First, the good news. President Barack Obama’s proposed rules on coal-fired power plants aren't a last-ditch, desperate measure. They’re designed to keep a good trend going -- the U.S. is already decreasing its carbon emissions, thanks to cheap natural gas and to the fact that Americans are driving less.
The drop in emissions has stalled in the last couple of years, due to the economic recovery and a recent spike in the price of natural gas. So the idea of Obama’s new rules is to resume the shift toward gas, and also to force the dirtiest coal plants to clean up. Fortunately, cutting emissions at dirty old coal plants is proving to be a lot cheaper than the industry’s defenders told us. So don’t worry -- Obama’s new rules aren't going to crash the U.S. economy.

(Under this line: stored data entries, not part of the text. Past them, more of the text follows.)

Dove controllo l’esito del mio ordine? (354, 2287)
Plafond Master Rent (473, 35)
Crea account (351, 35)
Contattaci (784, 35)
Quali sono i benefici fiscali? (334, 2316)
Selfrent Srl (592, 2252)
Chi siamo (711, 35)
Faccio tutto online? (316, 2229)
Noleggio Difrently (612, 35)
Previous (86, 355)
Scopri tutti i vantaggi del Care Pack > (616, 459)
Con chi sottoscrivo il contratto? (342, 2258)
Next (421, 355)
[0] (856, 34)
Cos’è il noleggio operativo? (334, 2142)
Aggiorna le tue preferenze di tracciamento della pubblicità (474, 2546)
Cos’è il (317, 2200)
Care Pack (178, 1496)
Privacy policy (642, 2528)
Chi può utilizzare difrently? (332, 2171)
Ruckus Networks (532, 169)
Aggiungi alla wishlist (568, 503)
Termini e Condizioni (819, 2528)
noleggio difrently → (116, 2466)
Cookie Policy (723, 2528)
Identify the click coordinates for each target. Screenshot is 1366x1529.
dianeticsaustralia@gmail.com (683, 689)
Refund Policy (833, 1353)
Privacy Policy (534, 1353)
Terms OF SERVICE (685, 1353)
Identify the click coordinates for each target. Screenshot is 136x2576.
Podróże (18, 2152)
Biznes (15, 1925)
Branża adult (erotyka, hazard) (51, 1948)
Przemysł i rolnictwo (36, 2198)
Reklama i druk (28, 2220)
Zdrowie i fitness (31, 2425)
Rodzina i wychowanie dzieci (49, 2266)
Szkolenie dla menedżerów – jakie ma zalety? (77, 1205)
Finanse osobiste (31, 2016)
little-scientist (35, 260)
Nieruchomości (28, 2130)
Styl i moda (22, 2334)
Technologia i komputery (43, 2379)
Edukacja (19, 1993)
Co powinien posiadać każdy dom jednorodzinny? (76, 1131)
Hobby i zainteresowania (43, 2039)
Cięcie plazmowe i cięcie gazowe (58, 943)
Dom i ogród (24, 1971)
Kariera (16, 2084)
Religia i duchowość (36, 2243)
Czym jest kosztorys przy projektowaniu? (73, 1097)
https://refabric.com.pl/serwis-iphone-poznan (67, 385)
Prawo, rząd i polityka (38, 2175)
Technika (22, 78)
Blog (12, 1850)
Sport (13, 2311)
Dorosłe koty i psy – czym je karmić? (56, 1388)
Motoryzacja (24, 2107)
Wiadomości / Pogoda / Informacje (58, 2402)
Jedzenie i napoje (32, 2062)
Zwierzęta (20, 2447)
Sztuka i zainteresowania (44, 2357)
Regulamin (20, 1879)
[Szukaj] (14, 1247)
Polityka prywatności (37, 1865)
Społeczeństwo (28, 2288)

That’s the good news. Now here’s the much bigger bad news: No matter what the U.S. does, global emissions will keep skyrocketing in the near future. This is because most of the rise in emissions is being driven by China. Check out this chart from Vox. China’s carbon pollution has soared in the last 15 years, and is now about double the U.S. level. The rest of the increase has come from oil-producing countries and from other, more slowly developing Asian nations. But China overshadows all of the other sources.
American per capita emissions, of course, are still more than twice as large as China’s. But global warming doesn’t care about per capita emissions -- it cares about global total emissions. Tiny Qatar, whose per capita emissions are more than twice those of the U.S., has essentially zero power to affect the progress of global warming.
So if we’re going to prevent the more severe effects of climate change from occurring, we’re going to need to do something to decrease Chinese emissions. What can we do?
History suggests that simply asking China to clean up is unlikely to work. We already tried it, back in 2010, offering to make carbon cuts if China did. Sadly, they didn’t go for it. Economic growth is just a much bigger concern for China than global warming. Some people claim that if we take the lead and unilaterally cut our emissions, China will be more willing to follow. Cynics point out that our self-restraint would just push down the price of high-carbon energy sources, allowing China to burn more for less.
So what’s Plan B? Simple: We need to help China shift away from coal. Since China’s overwhelming priority is economic growth, this means we need to help it get rapid access to energy sources that A) produce less carbon than coal, and B) are cheaper than coal.
In the short term, there is only one such source: Natural gas. China has a lot of shale gas, though it’s harder to frack than the deposits in the U.S. And in a few years, solar power probably will start to be cheaper than building new coal plants.
So what we need to do in order to save the planet is to get China to adopt these technologies quickly. I suggest a mix of five policies.
Policy No.1: Transfer technology to China. Usually we think of it as a bad thing when China reaps the fruit of U.S. research on the cheap. In this case, it’s an unambiguous good thing. We should establish an office for cheaply transferring the benefits of U.S. government-funded fracking and solar research to Chinese companies and to the Chinese government.
Policy No. 2: Pay China to implement these technologies. This will help salve Chinese resentment over the historical unfairness of carbon cuts (i.e., that the West burned all the coal it felt like back when it was developing, yet now it expects China to take a different path). It might also help overcome the political power of the Chinese coal industry. The amount of the payment can be modest, but it would be an important gesture.
Policy No. 3: Tax carbon-intensive imports. This is the stick to match the carrots. The U.S. is still China’s most important export market, so a U.S. carbon-import tax will provide a huge incentive for Chinese companies to reduce emissions.
Policy No. 4: Increase research funding for solar technology in the U.S. To make solar decisively cheaper than coal, we need to make sure the trend of exponentially falling solar costs continues. That means keeping new solar technologies in the pipeline.
Policy No. 5: Implement a carbon tax or equivalent here in the U.S. No, this won't cut worldwide emissions enough to make a dent in global warming. But what it will do is spur research and development into things like gas, solar, cleaner coal and energy efficiency. We should think of carbon taxes mainly as incentives for the private sector to discover all the carbon-cutting technologies and tricks that government research will never find.
If we do these five things, then the U.S. can still save the world from global warming, even though we’re no longer the main cause of the problem. And the short-run cost to our economy will be very moderate. Saving the world on the cheap sounds like a good idea to me.